Levantó la vista. Drissa Kanté sudaba a mares. El sudor trazaba relucientes surcos en su oscura piel, que resaltaba la luz de la lámpara. En sus ojos de pupilas dilatadas había un brillo de miedo y expectación.

—¿O sea que no dispone de ningún nombre, ni apodo?

—No.

—¿Todavía tiene el lápiz USB?

—No, se lo devolví.

—Vale. Procure recordar algún otro detalle. Un metro noventa, ciento treinta kilos, pelo moreno y grasiento, gafas de sol. ¿Qué más?

El hombre vaciló.

—Suda mucho. Siempre tiene manchas de sudor en los sobacos.

La miró, atento a alguna señal de aprobación, y ella inclinó la cabeza para animarlo.

—Bebe cerveza.

—¿Qué más?

Drissa sacó un pañuelo para secarse el sudor de la cara.

—Tiene acento extranjero.

Ziegler enarcó una ceja.

—¿Qué clase de acento?

—Siciliano o italiano…

La gendarme le clavó una grave mirada.

—¿Está seguro?

—Sí —confirmó, tras un instante de duda—. Habla un poco como Mario, el pizzero.

Con una involuntaria sonrisa, Ziegler escribió en el bloc: «¿Super Mario? ¿Siciliano? ¿Italiano?».

—¿Nada más?

—Mmm. —El miedo había vuelto a aparecer en sus ojos—. No va a ser suficiente, ¿verdad?

—Ya veremos.

★ ★ ★

Espérandieu los oía, dos puertas más allá, charlando, riendo y haciendo pronósticos. Oía incluso la voz de los comentaristas que anunciaban la alineación del equipo gritando para hacerse oír entre el bullicio de los espectadores del estadio y el zumbido de las
vuvuzelas
. Alcanzaba a oír hasta el ruido del entrechocar de las botellas de cerveza. ¡Qué tortura!

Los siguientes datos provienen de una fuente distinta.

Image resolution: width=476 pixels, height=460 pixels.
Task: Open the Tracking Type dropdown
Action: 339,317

Cerró la carpeta. Acabaría el trabajo al día siguiente. También podía esperar unas horas. Tenía ganas de tomar una cerveza bien fría y de escuchar los himnos. Era la parte que más le gustaba. Se iba a levantar cuando sonó el teléfono de su escritorio.

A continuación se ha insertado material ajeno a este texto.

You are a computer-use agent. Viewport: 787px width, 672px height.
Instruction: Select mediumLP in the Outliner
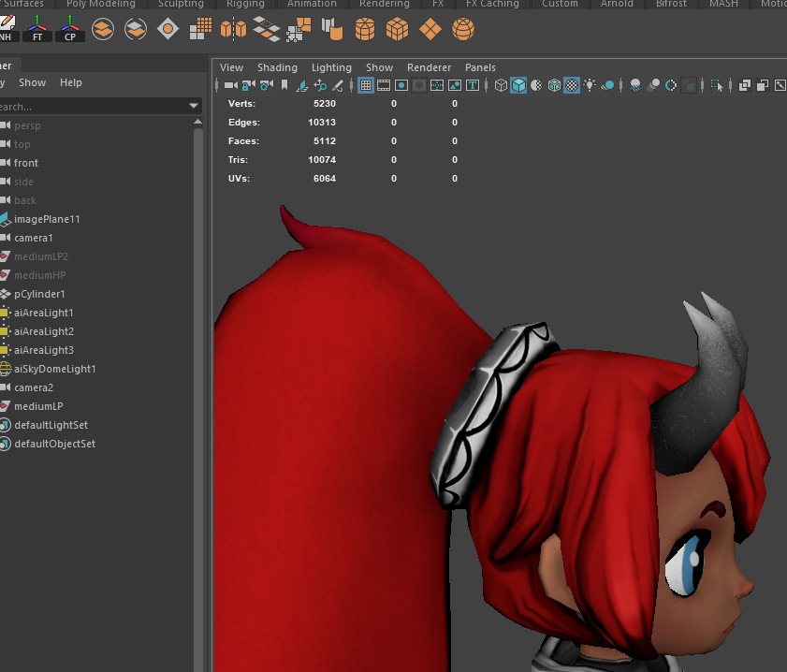pos(38,406)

—Tenemos el resultado de la comparación grafológica —anunció alguien.

Se volvió a sentar. «El cuaderno del despacho de Claire y las anotaciones realizadas al margen de los deberes de Margot…». Se consoló diciéndose que al menos no era el único que trabajaba esa noche.

★ ★ ★

Servaz aparcó en la apacible calle. Todas las ventanas de la casa estaban a oscuras. El aire caliente que entraba por el vidrio bajado acarreaba un perfume de flores. Encendió un cigarrillo y se puso a esperar. Al cabo de dos horas y media, el Spider rojo pasó cerca de él en silencio. Una lámpara empezó a parpadear en lo alto de un pilar de piedra, proyectando una luz anaranjada sobre la acerca y la verja se abrió despacio. El Alfa Romeo desapareció en el interior.

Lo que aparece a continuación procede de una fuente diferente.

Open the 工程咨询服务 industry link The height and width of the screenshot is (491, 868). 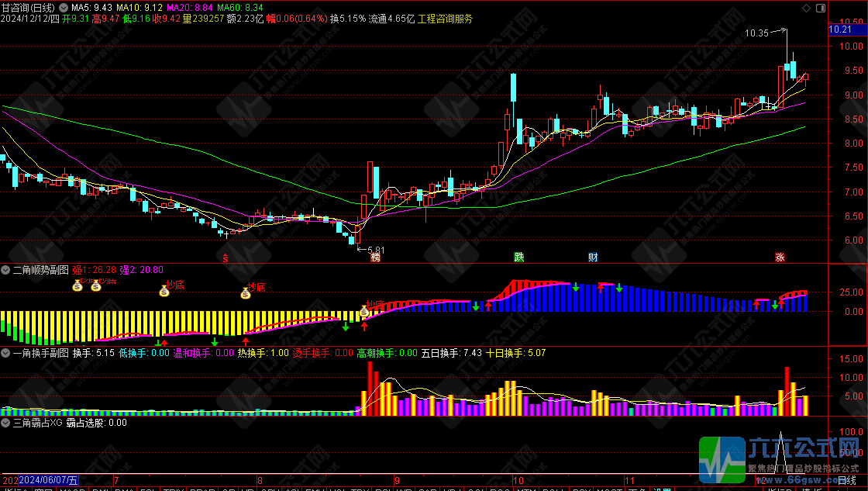445,19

Servaz aguardó a que se encendieran las luces detrás de las ventanas para bajar del coche. Entonces cruzó pausadamente la calle, sin hacer casi ruido. Al otro lado del pilar, junto a la verja, había una pequeña puerta. Accionó la manecilla y esta se abrió en silencio. El único ruido era el de la sangre que rugía en su pecho cuando subió por el sendero pavimentado de losas, entre los macizos de flores, el pino y el sauce. A aquella hora, eran solo unas masas de sombra que detenían la luz proveniente de las farolas de abajo. El enorme pino se erguía como un tótem, como el guardián de aquel paraje. Servaz llegó a la terraza rodeada de macizos después de subir tres escalones de cemento. Por momentos, alcanzaba a oír el lejano sonido de un televisor encendido en una casa vecina, que transportaba comentarios deportivos y el clamor de una enardecida multitud. «El partido», pensó. Luego llamó. Percibió el eco de un carrillón en el interior y aguardó un momento. Después la puerta se abrió sin que hubiera oído acercarse los pasos y casi experimentó un sobresalto cuando brotó la voz de Francis Van Acker.